=== TASK INSTRUCTIONS ===
Return the number of lines below with "browser" in them, and nothing else.

=== Data entries ===
◇ ◇ ◇ ◇ ◇

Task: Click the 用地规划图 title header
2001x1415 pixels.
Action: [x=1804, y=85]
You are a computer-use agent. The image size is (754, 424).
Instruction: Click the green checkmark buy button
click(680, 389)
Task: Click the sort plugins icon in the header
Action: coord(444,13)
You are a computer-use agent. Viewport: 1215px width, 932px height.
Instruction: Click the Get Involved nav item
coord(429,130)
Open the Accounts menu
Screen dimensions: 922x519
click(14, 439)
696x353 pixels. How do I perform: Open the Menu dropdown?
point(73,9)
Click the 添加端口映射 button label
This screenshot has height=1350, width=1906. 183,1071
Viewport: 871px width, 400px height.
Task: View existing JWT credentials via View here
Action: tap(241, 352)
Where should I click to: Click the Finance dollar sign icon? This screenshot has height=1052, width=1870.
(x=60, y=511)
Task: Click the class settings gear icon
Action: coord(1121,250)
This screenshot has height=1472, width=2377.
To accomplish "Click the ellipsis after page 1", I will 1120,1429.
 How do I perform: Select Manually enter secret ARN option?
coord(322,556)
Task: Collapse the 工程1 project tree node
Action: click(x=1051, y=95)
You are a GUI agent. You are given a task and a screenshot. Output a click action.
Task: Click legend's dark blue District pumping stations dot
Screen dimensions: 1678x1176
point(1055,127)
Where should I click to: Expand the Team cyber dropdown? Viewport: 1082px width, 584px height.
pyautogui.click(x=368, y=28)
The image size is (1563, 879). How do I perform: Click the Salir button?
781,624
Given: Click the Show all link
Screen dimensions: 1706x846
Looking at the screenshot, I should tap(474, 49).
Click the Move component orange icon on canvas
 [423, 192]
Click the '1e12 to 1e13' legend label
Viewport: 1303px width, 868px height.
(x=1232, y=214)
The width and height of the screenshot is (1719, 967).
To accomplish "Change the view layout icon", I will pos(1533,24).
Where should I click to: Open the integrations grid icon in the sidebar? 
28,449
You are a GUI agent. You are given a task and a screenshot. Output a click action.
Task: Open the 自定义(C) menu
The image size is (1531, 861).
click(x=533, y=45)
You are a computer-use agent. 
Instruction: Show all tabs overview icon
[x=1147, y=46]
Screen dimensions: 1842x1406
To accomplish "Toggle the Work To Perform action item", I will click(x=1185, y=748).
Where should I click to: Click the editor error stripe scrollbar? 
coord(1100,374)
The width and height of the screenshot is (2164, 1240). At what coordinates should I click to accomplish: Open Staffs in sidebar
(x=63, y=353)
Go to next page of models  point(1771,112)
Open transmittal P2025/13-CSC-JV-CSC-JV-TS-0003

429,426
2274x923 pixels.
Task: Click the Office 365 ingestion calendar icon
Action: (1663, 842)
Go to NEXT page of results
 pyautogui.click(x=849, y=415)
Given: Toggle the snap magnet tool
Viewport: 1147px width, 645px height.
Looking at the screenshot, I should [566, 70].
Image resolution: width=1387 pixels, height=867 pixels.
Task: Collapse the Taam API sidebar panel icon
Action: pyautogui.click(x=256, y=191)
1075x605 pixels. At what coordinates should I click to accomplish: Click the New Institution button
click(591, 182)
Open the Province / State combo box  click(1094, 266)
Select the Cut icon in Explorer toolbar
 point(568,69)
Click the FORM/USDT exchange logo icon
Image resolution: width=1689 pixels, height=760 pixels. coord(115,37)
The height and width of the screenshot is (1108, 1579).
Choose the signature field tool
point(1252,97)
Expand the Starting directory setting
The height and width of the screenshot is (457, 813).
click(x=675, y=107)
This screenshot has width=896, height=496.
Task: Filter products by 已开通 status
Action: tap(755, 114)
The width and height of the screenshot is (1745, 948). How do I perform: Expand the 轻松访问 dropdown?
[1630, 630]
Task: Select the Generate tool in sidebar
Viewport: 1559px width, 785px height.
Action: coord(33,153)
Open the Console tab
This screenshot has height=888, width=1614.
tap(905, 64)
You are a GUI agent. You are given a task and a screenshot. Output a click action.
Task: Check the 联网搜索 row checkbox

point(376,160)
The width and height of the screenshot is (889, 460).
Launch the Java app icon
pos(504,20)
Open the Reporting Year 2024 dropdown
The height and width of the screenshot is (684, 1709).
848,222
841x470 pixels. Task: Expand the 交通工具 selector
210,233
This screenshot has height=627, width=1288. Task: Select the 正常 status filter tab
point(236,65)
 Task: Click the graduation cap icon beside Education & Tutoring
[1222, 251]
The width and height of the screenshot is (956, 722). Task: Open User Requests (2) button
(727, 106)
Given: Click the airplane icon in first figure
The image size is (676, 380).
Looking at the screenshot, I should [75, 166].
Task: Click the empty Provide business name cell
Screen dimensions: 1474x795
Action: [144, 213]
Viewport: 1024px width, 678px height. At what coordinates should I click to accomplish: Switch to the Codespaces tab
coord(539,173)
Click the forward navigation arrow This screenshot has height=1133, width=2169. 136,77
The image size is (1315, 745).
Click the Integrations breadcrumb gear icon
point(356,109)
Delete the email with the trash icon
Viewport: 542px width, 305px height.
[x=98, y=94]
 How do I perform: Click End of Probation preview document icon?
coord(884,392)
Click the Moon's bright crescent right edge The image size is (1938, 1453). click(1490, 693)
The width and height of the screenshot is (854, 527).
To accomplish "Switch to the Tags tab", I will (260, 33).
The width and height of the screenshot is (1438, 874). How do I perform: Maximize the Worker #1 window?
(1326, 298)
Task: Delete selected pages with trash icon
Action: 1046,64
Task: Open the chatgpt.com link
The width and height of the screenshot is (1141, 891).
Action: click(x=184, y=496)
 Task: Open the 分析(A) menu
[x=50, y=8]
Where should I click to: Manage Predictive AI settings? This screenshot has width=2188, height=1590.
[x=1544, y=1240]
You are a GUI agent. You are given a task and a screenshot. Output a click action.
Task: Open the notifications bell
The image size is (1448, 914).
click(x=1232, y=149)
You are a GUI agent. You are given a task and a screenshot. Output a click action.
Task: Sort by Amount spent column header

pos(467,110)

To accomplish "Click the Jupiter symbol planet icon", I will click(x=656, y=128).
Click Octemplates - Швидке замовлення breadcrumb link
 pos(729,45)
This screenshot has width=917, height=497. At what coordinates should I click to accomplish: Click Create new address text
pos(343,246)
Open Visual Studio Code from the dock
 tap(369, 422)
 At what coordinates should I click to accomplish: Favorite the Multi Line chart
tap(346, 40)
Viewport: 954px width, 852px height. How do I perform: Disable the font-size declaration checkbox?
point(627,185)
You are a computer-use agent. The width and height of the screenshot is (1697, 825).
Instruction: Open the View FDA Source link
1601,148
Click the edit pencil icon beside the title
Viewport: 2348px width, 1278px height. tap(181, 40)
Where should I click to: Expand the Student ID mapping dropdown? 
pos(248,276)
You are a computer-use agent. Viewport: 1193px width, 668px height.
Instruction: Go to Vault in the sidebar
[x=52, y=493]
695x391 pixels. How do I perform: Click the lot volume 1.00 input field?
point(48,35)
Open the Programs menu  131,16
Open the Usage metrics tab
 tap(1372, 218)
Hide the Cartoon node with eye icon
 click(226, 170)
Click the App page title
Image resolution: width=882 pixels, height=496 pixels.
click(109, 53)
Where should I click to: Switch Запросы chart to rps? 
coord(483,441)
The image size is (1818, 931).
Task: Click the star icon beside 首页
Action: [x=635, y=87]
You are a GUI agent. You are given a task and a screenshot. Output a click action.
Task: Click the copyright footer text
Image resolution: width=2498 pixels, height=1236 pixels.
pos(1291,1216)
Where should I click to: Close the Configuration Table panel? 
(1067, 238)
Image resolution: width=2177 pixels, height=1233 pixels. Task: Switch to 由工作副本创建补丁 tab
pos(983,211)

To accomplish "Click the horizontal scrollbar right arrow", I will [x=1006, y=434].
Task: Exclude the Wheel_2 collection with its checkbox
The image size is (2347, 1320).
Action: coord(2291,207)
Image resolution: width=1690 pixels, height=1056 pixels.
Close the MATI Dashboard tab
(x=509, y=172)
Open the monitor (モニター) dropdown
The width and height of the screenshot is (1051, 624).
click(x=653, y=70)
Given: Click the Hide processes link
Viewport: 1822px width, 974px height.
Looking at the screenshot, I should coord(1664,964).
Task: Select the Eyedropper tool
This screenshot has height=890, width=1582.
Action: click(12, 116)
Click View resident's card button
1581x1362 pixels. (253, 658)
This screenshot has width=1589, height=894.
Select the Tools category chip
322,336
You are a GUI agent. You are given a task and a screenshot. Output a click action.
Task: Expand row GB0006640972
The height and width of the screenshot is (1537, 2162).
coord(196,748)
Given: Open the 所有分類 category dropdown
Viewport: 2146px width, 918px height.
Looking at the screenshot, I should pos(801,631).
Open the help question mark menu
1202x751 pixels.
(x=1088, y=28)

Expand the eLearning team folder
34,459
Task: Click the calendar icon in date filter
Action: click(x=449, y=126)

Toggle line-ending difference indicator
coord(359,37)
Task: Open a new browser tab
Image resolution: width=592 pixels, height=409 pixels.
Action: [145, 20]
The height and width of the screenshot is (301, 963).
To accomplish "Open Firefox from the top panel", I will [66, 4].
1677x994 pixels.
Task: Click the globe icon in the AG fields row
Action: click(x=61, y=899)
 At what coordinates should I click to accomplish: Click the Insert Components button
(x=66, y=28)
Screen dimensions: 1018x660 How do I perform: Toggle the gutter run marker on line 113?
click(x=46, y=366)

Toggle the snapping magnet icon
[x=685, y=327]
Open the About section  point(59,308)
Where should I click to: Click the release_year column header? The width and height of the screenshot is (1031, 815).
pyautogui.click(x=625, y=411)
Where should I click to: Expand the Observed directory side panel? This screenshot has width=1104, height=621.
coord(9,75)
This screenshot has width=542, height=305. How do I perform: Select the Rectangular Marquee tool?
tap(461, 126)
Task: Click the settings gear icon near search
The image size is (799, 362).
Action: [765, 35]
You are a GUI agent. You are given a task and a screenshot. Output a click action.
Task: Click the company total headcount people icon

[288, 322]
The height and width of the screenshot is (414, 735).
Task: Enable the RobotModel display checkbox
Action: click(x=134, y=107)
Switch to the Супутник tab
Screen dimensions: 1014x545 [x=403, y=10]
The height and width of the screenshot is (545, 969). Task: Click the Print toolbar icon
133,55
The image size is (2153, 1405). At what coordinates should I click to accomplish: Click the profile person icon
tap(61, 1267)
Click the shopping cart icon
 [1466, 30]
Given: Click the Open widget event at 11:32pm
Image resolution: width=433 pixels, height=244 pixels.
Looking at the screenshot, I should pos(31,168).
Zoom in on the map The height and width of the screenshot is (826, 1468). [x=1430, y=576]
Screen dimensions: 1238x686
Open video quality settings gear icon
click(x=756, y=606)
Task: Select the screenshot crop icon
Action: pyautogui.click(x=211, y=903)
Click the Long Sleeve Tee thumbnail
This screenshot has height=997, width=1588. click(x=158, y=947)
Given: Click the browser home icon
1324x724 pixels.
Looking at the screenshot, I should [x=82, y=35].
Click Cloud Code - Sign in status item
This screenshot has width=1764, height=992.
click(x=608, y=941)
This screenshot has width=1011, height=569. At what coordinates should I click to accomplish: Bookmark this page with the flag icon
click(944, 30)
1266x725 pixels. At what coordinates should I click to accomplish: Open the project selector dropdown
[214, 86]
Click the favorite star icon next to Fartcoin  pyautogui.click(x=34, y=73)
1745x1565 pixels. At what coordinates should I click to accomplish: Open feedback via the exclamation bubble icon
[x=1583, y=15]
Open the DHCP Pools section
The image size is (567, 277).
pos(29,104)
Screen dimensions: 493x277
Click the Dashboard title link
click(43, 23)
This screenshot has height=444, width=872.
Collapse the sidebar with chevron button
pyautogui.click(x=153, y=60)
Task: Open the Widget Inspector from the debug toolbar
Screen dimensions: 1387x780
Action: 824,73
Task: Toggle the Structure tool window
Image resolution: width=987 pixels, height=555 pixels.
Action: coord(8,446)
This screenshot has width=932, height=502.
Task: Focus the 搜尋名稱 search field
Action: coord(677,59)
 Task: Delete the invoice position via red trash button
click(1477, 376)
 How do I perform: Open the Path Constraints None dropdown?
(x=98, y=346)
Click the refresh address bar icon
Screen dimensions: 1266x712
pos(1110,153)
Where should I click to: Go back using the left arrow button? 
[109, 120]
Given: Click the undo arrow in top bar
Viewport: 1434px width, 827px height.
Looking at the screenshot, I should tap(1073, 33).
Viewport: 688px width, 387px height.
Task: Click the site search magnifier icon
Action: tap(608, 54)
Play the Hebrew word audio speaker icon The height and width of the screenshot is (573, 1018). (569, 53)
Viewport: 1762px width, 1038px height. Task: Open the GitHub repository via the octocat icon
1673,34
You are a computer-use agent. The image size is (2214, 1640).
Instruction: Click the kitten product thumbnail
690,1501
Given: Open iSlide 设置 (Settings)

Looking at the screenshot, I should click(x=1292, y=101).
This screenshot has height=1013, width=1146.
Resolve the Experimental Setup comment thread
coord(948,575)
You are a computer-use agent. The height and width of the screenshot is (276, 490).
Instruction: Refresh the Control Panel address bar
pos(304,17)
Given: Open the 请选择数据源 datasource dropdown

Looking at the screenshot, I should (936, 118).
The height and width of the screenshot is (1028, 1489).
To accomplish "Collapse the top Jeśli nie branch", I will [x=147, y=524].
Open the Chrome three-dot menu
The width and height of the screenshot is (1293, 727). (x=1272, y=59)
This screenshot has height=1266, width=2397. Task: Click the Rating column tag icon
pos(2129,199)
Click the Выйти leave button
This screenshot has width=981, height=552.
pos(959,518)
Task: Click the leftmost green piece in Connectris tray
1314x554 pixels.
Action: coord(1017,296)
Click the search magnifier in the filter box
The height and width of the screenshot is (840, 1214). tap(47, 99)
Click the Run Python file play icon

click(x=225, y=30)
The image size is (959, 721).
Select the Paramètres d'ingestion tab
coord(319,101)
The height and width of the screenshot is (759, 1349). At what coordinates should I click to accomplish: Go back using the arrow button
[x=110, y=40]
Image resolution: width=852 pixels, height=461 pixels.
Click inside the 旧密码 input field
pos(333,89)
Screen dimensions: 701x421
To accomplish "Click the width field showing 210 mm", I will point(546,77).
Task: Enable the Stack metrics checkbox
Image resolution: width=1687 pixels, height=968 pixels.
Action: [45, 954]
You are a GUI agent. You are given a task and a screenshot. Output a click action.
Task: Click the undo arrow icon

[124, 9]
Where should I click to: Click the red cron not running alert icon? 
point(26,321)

◇ ◇ ◇ ◇ ◇

=== EXERCISE RESULT ===
2